Copy out the listing below word for word, leaving out the pictures.
● ● ●
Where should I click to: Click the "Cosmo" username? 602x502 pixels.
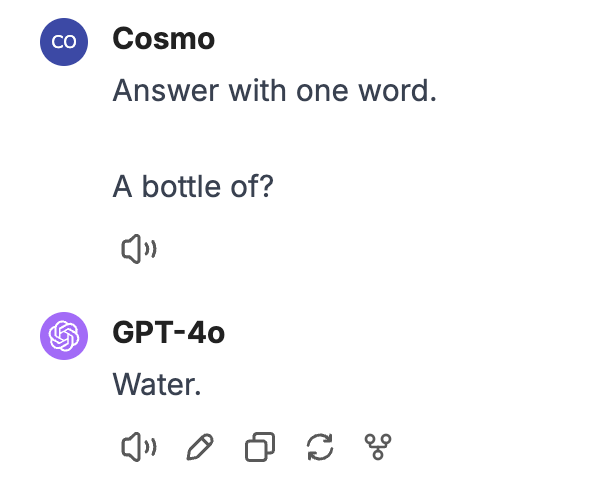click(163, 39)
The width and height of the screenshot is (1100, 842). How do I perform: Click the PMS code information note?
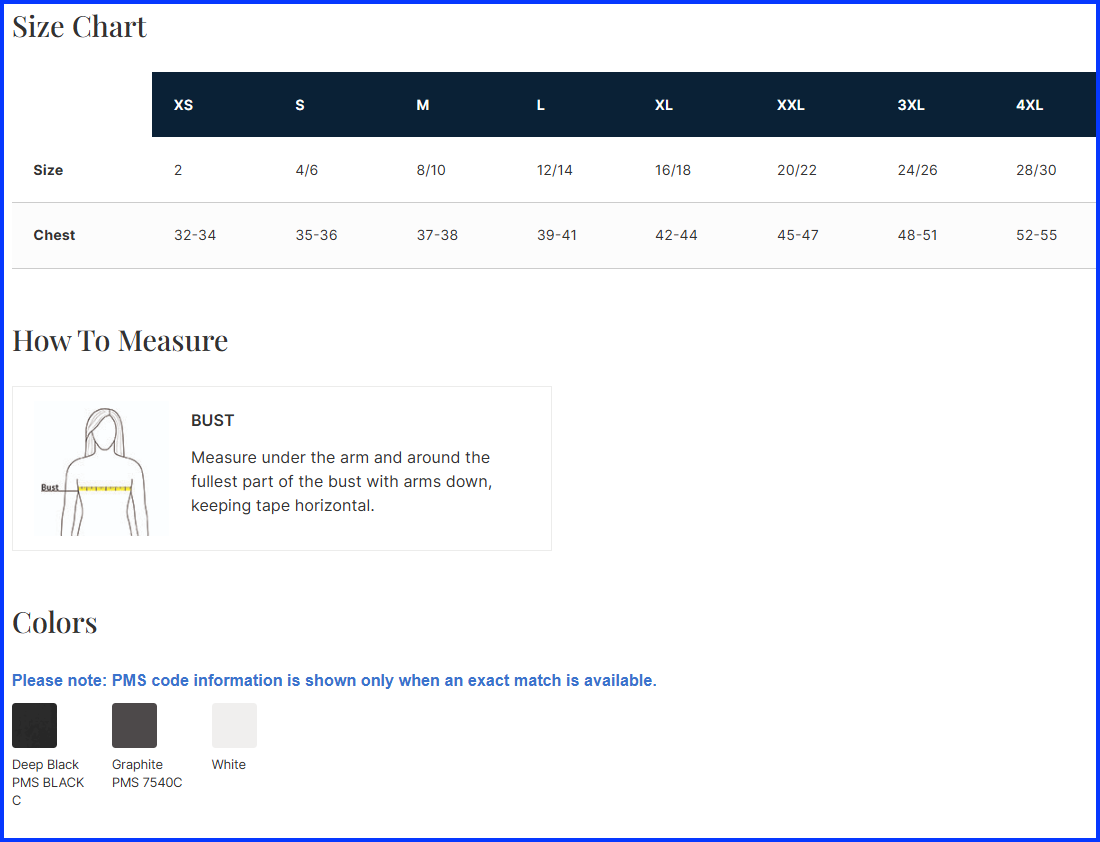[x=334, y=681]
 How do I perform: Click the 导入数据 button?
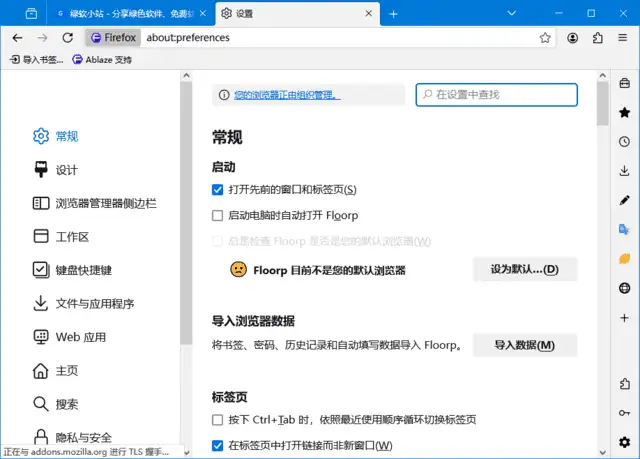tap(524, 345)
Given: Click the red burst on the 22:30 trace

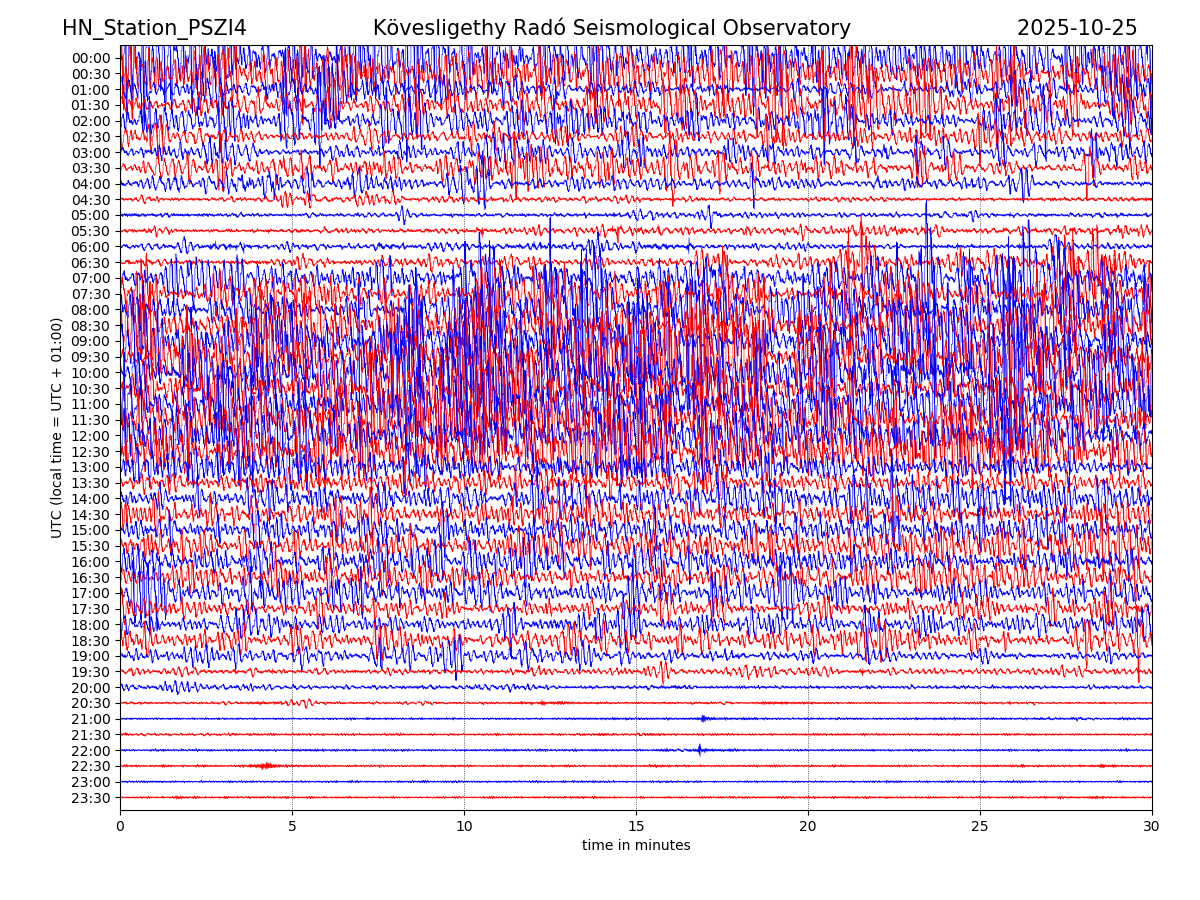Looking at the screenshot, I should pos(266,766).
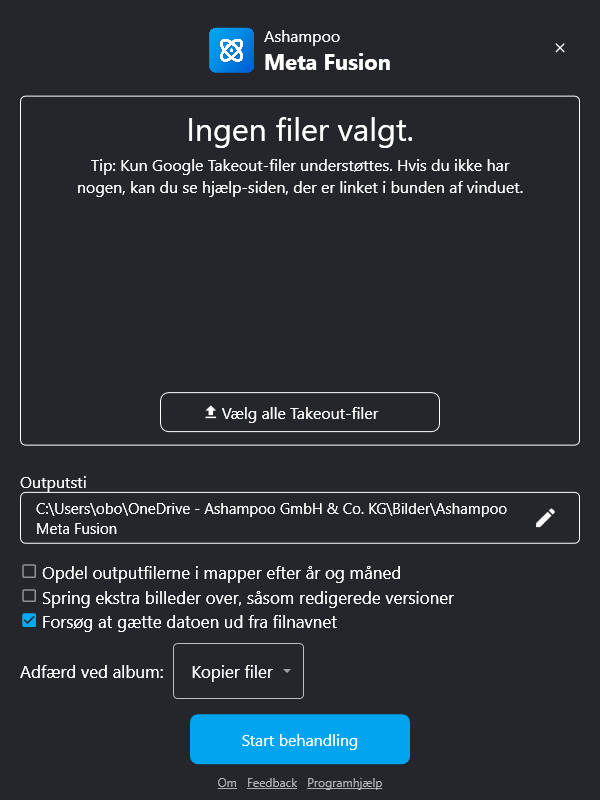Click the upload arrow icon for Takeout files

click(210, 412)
● ● ●
→ **REPLY**
Where should I click to: Click the "Cosmo" username? 602x502 pixels.
click(163, 39)
The width and height of the screenshot is (1100, 842). How do I perform: Click the PMS code information note?
[x=334, y=681]
 How do I perform: Click the 导入数据 button?
tap(524, 345)
Given: Click the red burst on the 22:30 trace

Looking at the screenshot, I should pos(266,766).
Click the upload arrow icon for Takeout files

click(210, 412)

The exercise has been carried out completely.